Element and text location data:
++++++++++++++++++++

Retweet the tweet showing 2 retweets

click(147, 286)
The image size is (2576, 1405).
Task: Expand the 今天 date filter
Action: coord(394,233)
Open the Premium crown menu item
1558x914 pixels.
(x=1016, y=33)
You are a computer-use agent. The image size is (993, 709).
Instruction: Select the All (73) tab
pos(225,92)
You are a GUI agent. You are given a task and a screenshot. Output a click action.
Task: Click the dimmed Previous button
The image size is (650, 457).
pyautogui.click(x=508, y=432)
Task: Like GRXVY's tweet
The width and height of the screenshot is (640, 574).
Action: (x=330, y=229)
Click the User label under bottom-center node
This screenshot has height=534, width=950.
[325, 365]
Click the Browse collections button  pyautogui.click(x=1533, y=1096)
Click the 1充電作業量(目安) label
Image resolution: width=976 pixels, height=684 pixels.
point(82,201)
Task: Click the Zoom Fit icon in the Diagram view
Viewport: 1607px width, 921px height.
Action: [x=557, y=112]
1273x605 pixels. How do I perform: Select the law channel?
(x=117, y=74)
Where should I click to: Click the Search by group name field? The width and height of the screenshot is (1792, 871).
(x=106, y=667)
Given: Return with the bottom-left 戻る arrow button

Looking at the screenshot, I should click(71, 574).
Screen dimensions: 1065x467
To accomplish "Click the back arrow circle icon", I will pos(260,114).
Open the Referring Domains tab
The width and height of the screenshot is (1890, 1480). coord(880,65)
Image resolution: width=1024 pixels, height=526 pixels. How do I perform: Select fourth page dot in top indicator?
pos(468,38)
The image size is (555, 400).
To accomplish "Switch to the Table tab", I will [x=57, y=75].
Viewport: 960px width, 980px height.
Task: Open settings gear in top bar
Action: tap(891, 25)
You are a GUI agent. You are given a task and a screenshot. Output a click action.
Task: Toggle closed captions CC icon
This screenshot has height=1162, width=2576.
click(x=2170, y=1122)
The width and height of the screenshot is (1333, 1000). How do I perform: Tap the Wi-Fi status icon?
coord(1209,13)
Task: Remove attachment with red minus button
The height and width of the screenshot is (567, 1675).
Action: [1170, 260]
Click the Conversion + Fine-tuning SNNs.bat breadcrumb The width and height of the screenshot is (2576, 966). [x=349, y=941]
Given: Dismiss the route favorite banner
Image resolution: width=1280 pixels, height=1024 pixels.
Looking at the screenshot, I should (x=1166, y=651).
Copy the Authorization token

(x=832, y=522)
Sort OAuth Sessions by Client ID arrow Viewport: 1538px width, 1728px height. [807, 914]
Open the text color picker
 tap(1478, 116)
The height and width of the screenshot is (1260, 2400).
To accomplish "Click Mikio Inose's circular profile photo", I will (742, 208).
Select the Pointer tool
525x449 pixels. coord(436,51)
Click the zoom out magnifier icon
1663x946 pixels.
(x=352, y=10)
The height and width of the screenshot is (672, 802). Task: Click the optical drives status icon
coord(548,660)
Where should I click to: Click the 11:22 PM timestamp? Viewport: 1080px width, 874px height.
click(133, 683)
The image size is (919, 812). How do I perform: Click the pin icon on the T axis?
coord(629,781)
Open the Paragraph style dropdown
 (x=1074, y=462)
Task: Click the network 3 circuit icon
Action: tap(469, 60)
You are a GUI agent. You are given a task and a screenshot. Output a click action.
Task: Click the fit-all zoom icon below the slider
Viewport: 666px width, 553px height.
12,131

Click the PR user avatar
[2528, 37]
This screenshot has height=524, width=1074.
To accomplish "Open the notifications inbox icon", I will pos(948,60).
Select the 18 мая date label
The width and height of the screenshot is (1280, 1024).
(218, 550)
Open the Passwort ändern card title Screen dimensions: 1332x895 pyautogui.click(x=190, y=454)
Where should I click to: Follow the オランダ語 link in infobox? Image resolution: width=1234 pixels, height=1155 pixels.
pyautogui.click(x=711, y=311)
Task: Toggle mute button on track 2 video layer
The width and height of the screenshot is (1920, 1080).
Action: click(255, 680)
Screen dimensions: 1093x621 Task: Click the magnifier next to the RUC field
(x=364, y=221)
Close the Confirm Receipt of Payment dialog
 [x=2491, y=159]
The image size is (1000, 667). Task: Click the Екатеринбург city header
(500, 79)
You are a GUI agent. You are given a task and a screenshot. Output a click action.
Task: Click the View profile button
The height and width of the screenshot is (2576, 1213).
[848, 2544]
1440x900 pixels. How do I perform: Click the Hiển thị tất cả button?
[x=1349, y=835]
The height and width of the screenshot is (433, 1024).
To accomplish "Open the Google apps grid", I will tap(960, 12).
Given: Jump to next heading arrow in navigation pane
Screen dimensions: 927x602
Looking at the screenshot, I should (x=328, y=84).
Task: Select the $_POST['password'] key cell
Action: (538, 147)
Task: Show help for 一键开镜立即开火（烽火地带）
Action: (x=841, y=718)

++++++++++++++++++++

_Problem to solve_
Return each line from the entries above that contains the string "with". Case counts.

_Written answer_
Given: Return with the bottom-left 戻る arrow button
Task: Remove attachment with red minus button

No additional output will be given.